▶ _Consigne_
Pourriez-vous écrire la suite du texte sur les défis de la traduction, en reprenant juste après sa dernière phrase ?

▶ _Extrait du document_
Logo de l'OEP
Logo de l'OEP

La traduction : défis et lématiques

Traduction de l'italien par Mariela Slancheva

par Francesca Romana Paci*

La traduction d'une langue à l'autre est rendue possible par l'hypothèse d'une équivalence générale ou au moins d'une ressemblance de la pensée humaine : un problème très vaste que Francesca Romana Paci, dès le début, déclare ne pas vouloir affronter. La chercheuse esquisse plutôt un aperçu des principales difficultés de la traduction (littéraire, mais pas seulement) et se place aussi dans une perspective historique. Elle conclut son intervention par une série de règles pratiques que tout bon traducteur devrait suivre.
Pendant des millénaires, les hommes ont communiqué par un seul moyen, d'abord par la voix et les mouvements du corps, puis par l'invention de l'écriture, qui ne plaisait pas à Platon, parce qu'il redoutait qu'elle affecte la mémoire et la connaissance (mais il l'exprime par écrit...dans Phèdre), entre-temps l'exercice de la traduction est devenu plus compliqué.
Avec la voix, avec des mouvements de tête, des yeux, on peut former d'autres informations extra-verbales ; de plus, verba volant (les paroles s'envolent). Au contraire, lorsque la traduction devient un texte écrit, fixe, qui produit dans une autre langue un texte original, à son tour écrit et fixe, commence alors la lutte des traducteurs avec les principes de justesse, fidélité, beauté, utilité, caractère unique, fonction des traductions. Et surtout, c'est en exigeant une absence d'erreurs que commence la tyrannie du choix : pour chaque mot, expression, composition morphologique, syntaxique et sonore, le traducteur doit choisir une seule et unique solution. C'est un choix de sens, mais aussi un choix esthétique.

▶ _Enregistrements extraits_
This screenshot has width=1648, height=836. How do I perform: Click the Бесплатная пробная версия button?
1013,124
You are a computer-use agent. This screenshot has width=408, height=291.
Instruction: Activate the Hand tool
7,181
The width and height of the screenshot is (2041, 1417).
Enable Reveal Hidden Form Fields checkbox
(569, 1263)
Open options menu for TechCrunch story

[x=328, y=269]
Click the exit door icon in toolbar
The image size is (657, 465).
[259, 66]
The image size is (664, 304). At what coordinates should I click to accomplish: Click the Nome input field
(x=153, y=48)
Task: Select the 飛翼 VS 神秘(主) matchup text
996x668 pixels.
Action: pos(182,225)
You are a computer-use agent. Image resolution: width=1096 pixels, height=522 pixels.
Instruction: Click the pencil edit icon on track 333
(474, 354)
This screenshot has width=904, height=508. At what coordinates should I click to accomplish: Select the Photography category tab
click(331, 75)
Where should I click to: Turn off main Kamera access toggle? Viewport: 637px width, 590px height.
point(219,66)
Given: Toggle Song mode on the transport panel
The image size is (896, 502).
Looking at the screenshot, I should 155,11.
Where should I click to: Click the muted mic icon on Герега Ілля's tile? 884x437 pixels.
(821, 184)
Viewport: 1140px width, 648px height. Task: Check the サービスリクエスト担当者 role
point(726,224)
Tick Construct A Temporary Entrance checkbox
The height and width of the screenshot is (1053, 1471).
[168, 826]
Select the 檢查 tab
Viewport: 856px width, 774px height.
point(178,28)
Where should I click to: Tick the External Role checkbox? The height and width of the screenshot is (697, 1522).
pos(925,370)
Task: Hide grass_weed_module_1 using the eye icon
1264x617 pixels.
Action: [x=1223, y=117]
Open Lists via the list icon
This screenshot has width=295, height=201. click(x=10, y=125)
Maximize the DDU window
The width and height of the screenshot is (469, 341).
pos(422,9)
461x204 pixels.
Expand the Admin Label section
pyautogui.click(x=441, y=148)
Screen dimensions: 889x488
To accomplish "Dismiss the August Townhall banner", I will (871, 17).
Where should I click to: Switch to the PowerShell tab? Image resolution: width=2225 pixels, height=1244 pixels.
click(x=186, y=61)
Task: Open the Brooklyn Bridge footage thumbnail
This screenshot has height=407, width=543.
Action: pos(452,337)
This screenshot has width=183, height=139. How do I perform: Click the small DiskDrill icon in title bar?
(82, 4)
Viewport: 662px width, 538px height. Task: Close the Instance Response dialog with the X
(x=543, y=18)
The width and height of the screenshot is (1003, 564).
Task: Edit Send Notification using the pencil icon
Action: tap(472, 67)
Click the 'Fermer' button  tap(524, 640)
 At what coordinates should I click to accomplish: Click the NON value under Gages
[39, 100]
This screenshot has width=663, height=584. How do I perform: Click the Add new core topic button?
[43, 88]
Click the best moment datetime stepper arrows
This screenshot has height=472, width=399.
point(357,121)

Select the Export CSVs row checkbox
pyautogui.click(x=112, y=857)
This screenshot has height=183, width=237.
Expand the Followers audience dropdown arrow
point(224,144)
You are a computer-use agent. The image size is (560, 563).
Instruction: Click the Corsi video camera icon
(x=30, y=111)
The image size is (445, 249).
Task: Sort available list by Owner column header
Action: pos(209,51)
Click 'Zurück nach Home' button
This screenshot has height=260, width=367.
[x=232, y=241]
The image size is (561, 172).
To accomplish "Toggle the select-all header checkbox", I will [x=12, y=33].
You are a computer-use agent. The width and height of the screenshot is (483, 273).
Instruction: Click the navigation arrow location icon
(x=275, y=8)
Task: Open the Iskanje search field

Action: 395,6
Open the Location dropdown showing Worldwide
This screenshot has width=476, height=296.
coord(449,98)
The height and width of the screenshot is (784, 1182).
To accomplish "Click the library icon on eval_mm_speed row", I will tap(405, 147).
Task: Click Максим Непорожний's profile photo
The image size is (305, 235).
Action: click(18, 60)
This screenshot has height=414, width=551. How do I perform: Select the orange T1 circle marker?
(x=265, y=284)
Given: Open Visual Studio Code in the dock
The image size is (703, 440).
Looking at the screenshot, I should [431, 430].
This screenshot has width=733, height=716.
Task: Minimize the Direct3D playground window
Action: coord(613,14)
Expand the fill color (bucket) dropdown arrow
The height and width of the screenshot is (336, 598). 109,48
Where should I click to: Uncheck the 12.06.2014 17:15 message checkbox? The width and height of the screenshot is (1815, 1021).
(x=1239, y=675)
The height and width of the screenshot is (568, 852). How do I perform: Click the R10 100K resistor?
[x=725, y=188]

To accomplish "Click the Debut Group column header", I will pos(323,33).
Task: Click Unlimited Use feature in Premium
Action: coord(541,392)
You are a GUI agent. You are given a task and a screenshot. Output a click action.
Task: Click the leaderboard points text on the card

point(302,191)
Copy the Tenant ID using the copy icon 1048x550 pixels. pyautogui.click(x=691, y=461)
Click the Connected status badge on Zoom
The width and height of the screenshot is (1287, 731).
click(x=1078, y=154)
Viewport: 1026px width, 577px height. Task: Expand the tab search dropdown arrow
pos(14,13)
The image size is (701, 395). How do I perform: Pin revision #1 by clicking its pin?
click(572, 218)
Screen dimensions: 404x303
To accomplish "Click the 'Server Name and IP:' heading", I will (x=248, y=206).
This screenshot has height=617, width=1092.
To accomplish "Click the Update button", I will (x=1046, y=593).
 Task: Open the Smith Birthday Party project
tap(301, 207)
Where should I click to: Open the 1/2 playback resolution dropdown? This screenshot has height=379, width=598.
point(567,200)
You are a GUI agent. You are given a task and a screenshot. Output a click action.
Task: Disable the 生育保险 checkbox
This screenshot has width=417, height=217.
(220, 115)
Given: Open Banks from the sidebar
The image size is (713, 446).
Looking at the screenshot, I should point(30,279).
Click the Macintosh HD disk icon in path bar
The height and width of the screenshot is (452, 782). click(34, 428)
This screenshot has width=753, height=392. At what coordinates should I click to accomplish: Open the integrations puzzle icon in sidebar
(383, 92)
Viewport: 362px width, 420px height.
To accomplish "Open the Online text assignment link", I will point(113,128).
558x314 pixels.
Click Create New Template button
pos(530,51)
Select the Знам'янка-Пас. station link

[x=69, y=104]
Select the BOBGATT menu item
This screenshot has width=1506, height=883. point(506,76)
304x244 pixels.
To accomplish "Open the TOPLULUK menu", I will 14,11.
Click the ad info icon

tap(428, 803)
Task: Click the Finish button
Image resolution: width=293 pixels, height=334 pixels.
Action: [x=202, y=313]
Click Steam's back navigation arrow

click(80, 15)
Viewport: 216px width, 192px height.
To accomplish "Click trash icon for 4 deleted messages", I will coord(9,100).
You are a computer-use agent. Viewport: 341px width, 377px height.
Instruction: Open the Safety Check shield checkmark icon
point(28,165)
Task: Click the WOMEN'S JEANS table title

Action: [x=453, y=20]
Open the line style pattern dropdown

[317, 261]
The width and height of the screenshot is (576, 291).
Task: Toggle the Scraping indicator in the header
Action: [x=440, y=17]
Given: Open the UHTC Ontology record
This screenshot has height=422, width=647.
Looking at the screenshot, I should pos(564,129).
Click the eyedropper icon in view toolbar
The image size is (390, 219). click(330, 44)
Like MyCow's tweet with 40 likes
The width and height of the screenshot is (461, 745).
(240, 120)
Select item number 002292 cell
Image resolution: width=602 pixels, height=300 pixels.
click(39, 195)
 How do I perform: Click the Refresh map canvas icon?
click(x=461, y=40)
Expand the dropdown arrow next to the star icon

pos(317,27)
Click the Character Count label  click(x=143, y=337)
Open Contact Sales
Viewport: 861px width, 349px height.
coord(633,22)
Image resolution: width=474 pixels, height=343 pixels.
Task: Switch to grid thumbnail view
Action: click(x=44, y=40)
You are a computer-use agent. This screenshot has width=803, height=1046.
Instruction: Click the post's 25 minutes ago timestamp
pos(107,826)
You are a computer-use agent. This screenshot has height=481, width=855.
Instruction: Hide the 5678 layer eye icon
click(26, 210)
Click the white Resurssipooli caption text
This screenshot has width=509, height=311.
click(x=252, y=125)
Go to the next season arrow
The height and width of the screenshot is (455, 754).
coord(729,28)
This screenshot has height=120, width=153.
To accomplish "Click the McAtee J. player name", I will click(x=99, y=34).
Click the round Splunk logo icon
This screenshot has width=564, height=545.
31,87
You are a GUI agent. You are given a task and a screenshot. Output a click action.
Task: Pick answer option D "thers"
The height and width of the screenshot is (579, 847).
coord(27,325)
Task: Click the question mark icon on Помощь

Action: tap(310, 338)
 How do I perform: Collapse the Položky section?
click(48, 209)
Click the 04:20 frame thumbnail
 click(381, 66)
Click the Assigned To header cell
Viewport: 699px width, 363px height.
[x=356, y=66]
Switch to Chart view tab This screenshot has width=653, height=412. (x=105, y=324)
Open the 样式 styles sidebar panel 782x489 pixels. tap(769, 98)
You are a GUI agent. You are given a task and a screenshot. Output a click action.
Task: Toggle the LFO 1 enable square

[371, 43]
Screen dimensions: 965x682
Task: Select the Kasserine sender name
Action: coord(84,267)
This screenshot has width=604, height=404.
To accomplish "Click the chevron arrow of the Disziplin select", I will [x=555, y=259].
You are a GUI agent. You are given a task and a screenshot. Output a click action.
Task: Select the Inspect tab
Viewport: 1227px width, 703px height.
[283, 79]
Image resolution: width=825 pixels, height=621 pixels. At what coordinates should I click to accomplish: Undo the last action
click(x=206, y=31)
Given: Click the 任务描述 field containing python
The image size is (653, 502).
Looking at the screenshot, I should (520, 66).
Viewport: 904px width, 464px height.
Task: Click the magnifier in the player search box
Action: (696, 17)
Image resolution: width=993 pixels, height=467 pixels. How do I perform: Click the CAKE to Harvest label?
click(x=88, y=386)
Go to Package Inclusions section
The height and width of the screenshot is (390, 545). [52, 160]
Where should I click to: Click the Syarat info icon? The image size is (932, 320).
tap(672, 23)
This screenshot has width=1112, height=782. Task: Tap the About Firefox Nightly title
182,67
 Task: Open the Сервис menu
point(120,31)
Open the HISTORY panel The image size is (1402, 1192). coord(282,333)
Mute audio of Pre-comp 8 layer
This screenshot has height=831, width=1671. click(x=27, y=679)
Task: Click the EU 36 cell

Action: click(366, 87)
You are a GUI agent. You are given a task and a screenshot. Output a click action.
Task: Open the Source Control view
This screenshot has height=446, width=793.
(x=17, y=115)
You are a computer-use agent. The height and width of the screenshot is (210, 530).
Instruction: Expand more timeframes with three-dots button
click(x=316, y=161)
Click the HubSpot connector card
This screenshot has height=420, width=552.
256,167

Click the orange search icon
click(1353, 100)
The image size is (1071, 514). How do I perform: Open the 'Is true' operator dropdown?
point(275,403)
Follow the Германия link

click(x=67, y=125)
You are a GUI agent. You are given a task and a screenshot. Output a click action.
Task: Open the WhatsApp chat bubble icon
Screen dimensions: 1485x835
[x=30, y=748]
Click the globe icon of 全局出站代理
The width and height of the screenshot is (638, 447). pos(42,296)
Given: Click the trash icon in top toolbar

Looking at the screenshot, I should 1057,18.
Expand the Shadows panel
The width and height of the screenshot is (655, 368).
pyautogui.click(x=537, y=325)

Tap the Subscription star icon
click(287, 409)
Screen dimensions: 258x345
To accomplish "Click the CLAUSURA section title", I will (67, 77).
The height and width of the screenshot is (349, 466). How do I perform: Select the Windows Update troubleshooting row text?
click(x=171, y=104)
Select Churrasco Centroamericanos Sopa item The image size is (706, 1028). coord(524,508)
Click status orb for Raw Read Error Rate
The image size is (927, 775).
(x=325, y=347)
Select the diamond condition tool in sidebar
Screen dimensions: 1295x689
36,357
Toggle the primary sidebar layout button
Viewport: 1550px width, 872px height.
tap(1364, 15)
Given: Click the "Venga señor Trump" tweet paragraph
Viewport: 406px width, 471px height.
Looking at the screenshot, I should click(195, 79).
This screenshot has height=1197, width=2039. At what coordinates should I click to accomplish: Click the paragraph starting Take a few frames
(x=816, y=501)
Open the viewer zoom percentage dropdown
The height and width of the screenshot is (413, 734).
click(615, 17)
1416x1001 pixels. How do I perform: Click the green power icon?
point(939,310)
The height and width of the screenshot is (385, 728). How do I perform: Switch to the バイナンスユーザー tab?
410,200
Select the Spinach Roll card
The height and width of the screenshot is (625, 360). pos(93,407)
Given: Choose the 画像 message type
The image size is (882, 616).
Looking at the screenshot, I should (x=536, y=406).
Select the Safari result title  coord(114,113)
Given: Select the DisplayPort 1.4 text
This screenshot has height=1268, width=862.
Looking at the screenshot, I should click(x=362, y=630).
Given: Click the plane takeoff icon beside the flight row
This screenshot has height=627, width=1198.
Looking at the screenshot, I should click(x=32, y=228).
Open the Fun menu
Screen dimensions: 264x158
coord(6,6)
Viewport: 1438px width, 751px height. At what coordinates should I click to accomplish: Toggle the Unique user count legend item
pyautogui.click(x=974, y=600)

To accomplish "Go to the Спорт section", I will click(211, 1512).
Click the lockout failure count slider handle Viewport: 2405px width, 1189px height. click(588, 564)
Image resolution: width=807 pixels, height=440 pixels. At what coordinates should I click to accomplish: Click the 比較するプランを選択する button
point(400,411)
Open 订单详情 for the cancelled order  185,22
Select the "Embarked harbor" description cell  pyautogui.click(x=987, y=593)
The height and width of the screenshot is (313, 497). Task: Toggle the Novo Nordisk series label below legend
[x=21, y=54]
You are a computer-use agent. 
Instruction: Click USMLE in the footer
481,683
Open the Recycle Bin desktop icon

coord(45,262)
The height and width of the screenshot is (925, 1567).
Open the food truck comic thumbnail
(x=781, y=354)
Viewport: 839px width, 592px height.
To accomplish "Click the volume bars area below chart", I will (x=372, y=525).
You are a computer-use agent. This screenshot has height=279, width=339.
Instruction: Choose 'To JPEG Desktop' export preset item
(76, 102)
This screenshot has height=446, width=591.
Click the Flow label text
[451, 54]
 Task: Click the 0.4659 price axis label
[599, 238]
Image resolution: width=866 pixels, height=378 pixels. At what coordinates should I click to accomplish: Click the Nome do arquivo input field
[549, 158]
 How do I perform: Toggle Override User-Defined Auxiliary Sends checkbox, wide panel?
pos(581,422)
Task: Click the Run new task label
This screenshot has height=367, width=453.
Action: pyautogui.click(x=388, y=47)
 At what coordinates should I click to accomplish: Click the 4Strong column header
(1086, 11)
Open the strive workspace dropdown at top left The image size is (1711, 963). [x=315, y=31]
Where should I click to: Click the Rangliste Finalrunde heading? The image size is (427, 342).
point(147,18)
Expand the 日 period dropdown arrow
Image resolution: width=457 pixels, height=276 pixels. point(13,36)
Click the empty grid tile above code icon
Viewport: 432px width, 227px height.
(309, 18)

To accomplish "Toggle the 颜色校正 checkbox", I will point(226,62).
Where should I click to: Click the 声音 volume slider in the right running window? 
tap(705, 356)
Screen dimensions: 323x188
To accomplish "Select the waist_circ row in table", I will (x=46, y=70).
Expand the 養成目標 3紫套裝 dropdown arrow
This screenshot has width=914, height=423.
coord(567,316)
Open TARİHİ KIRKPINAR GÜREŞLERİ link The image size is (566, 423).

▶ _Corrigé_
Traduction, pouvoir et littérature

En passant par les versets de la Genèse (l.1-9) et par la Tour de Babel déjà légendaire qui, comme il convient de le rappeler, ne concernent qu'une seule partie du globe et de l'humanité, l'histoire de la traduction écrite s'avère longue et sûrement plus ancienne, autant qu'il est possible de le savoir. Dans la deuxième moitié du XXè siècle, il y a eu pas mal de tentatives pour fonder et décrire une science de la traduction, mais en raison de la pertinence des propositions, l'illusion de pouvoir construire un ensemble exhaustif de normes s'est évanouie. En outre, il ne peut exister un discours qui va dans la même direction pour toutes les langues et toutes les traductions sauf, comme on peut le constater, pour certains principes très généraux.
Les études théoriques sur la traduction et les manuels de pratique de la traduction sont tellement nombreux qu'ils interdisent les mentions les plus réductrices et superficielles.
Au cours des dernières décennies, ils ont couvert des types de traduction très différents : scientifique et technique, scientifique dans le domaine de ce qu'on appelle les sciences humaines, commerciales, servant dans le domaine du crédit, aidant à l'utilisation de produits assurant le fonctionnement de l'information et des médias, y compris le doublage et la traduction d'opéras, la traduction philosophique, religieuse, légale, diplomatique, politique et, enfin, la traduction littéraire. On y ajoute les recherches sur la traduction automatique si discutée, par le biais de machines. Si toutes ces formes et d'autres, que l'on a volontairement ignorées posent des difficultés et peuvent parfois se superposer, ce sont les textes littéraires, philosophiques et religieux qui présentent les difficultés les plus grandes et les plus intéressantes.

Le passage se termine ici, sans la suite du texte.